** Start **

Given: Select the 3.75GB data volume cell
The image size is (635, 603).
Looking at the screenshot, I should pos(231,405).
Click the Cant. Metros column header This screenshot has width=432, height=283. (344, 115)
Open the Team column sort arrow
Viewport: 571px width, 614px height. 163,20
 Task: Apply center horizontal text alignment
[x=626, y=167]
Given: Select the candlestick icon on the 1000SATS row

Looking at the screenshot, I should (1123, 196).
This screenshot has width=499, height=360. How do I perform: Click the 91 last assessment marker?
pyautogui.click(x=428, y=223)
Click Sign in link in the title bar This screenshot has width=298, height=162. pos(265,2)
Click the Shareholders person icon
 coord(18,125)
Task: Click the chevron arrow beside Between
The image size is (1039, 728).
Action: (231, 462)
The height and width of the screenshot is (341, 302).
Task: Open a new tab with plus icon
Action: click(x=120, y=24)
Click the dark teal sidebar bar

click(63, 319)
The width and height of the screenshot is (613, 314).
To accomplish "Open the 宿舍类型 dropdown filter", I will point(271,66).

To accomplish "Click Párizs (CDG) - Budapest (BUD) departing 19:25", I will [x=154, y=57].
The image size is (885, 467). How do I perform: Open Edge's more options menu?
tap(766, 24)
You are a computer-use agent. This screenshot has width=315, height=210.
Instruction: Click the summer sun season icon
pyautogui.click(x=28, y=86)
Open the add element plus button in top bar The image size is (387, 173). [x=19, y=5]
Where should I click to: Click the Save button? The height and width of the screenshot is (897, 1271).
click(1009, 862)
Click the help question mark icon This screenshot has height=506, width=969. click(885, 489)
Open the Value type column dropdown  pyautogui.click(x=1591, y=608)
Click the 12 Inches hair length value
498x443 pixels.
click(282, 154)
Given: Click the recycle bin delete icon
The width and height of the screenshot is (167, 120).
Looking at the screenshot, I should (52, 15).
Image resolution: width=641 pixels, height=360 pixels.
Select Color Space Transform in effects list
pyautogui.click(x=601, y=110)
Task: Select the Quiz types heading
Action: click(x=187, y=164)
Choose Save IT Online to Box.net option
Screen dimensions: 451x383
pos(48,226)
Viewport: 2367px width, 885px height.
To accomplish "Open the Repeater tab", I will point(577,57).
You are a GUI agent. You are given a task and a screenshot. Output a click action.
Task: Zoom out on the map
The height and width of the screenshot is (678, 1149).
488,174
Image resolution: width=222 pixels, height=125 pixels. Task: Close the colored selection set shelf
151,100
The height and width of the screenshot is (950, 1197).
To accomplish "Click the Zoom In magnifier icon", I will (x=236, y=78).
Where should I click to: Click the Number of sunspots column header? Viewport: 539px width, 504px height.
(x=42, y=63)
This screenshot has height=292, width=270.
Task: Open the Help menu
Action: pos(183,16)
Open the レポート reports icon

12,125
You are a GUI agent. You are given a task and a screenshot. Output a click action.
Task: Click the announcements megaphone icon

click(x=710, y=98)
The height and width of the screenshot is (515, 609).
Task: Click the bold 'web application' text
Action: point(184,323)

** End **

Rewrite every line of the material above as a Markdown table with two columns, "Row" and "Line". Number the rows in order, and leave out blank lines.

Response to this task:
| Row | Line |
|---|---|
| 1 | Given: Select the 3.75GB data volume cell |
| 2 | The image size is (635, 603). |
| 3 | Looking at the screenshot, I should pos(231,405). |
| 4 | Click the Cant. Metros column header This screenshot has width=432, height=283. (344, 115) |
| 5 | Open the Team column sort arrow |
| 6 | Viewport: 571px width, 614px height. 163,20 |
| 7 |  Task: Apply center horizontal text alignment |
| 8 | [x=626, y=167] |
| 9 | Given: Select the candlestick icon on the 1000SATS row |
| 10 | Looking at the screenshot, I should (1123, 196). |
| 11 | This screenshot has width=499, height=360. How do I perform: Click the 91 last assessment marker? |
| 12 | pyautogui.click(x=428, y=223) |
| 13 | Click Sign in link in the title bar This screenshot has width=298, height=162. pos(265,2) |
| 14 | Click the Shareholders person icon |
| 15 |  coord(18,125) |
| 16 | Task: Click the chevron arrow beside Between |
| 17 | The image size is (1039, 728). |
| 18 | Action: (231, 462) |
| 19 | The height and width of the screenshot is (341, 302). |
| 20 | Task: Open a new tab with plus icon |
| 21 | Action: click(x=120, y=24) |
| 22 | Click the dark teal sidebar bar |
| 23 | click(63, 319) |
| 24 | The width and height of the screenshot is (613, 314). |
| 25 | To accomplish "Open the 宿舍类型 dropdown filter", I will point(271,66). |
| 26 | To accomplish "Click Párizs (CDG) - Budapest (BUD) departing 19:25", I will [x=154, y=57]. |
| 27 | The image size is (885, 467). How do I perform: Open Edge's more options menu? |
| 28 | tap(766, 24) |
| 29 | You are a computer-use agent. This screenshot has width=315, height=210. |
| 30 | Instruction: Click the summer sun season icon |
| 31 | pyautogui.click(x=28, y=86) |
| 32 | Open the add element plus button in top bar The image size is (387, 173). [x=19, y=5] |
| 33 | Where should I click to: Click the Save button? The height and width of the screenshot is (897, 1271). |
| 34 | click(1009, 862) |
| 35 | Click the help question mark icon This screenshot has height=506, width=969. click(885, 489) |
| 36 | Open the Value type column dropdown  pyautogui.click(x=1591, y=608) |
| 37 | Click the 12 Inches hair length value |
| 38 | 498x443 pixels. |
| 39 | click(282, 154) |
| 40 | Given: Click the recycle bin delete icon |
| 41 | The width and height of the screenshot is (167, 120). |
| 42 | Looking at the screenshot, I should (52, 15). |
| 43 | Image resolution: width=641 pixels, height=360 pixels. |
| 44 | Select Color Space Transform in effects list |
| 45 | pyautogui.click(x=601, y=110) |
| 46 | Task: Select the Quiz types heading |
| 47 | Action: click(x=187, y=164) |
| 48 | Choose Save IT Online to Box.net option |
| 49 | Screen dimensions: 451x383 |
| 50 | pos(48,226) |
| 51 | Viewport: 2367px width, 885px height. |
| 52 | To accomplish "Open the Repeater tab", I will point(577,57). |
| 53 | You are a GUI agent. You are given a task and a screenshot. Output a click action. |
| 54 | Task: Zoom out on the map |
| 55 | The height and width of the screenshot is (678, 1149). |
| 56 | 488,174 |
| 57 | Image resolution: width=222 pixels, height=125 pixels. Task: Close the colored selection set shelf |
| 58 | 151,100 |
| 59 | The height and width of the screenshot is (950, 1197). |
| 60 | To accomplish "Click the Zoom In magnifier icon", I will (x=236, y=78). |
| 61 | Where should I click to: Click the Number of sunspots column header? Viewport: 539px width, 504px height. |
| 62 | (x=42, y=63) |
| 63 | This screenshot has height=292, width=270. |
| 64 | Task: Open the Help menu |
| 65 | Action: pos(183,16) |
| 66 | Open the レポート reports icon |
| 67 | 12,125 |
| 68 | You are a GUI agent. You are given a task and a screenshot. Output a click action. |
| 69 | Task: Click the announcements megaphone icon |
| 70 | click(x=710, y=98) |
| 71 | The height and width of the screenshot is (515, 609). |
| 72 | Task: Click the bold 'web application' text |
| 73 | Action: point(184,323) |